TRECHO DO TEXTO:
****
Por Katelyn Fossett*. 

Especialistas pedem aos Estados Unidos e à comunidade internacional em geral que aumentem a pressão sobre o governo do Sudão do Sul para que resolva suas debilidades em matéria de governança.

Um painel formado por acadêmicos e especialistas alertou, no dia 24, que corrupção, má gestão e falta de unidade nacional representam obstáculos para a estabilidade desse país africano.

“Esse é o medo, e por isso falamos de uma reforma”, explicou Lual Deng, diretor do Centro Ebony de Estudos Estratégicos, com sede em Yuba, capital do Sudão do Sul. “Vemos que o Sudão do Sul está entre Somália e República Democrática do Congo (RDC). Se não tivermos cuidado, cairá para qualquer dos lados”, alertou.

Deng se referia a uma tema de crescente preocupação, que é a grande concentração de poder nas mãos de umas poucas pessoas, bem como os sinais de corrupção generalizada. Em especial, mencionou o desaparecimento, no ano passado, de US$ 8 bilhões da venda de petróleo, que se acredita foram roubados por funcionários públicos.

A negligência do governo sul-sudanês também preocupa organizações de direitos humanos, após a divulgação, há cerca de dez dias, do informe mundial publicado pelo Departamento de Estado norte-americano anualmente sobre este assunto particular. O documento detalha um panorama lúgubre em 2012, primeiro ano de soberania do Sudão do Sul, após uma guerra civil com seu vizinho do norte, que gerou o que se considera uma das piores crises humanitárias dos últimos anos.
****
SEÇÃO DE DADOS:
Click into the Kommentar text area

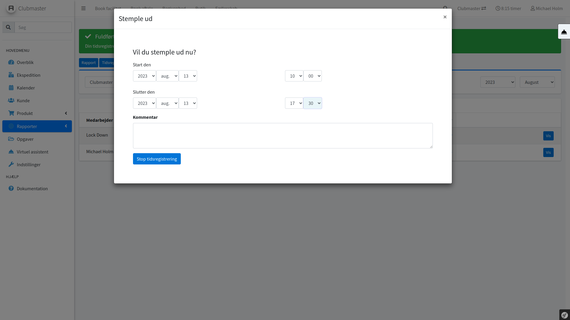tap(283, 136)
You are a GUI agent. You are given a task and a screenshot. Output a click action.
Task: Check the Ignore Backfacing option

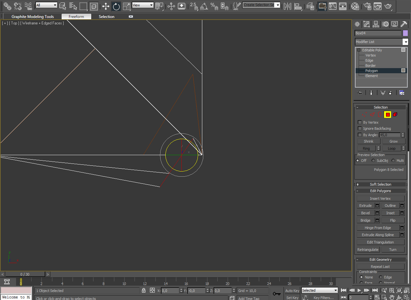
****
TAREFA PROPOSTA:
Reescreva em forma de lista o parágrafo do texto sobre o Sudão do Sul que começa com "Deng se referia", preservando seus fatos principais. O material não tem nenhum papel neste exercício.

RESULTADO DO EXERCÍCIO:
- Deng tratava de uma preocupação crescente: a grande concentração de poder nas mãos de poucas pessoas.
- Ele também se referia aos sinais de corrupção generalizada.
- Mencionou em especial o desaparecimento, no ano passado, de US$ 8 bilhões da venda de petróleo.
- Acredita-se que esse dinheiro tenha sido roubado por funcionários públicos.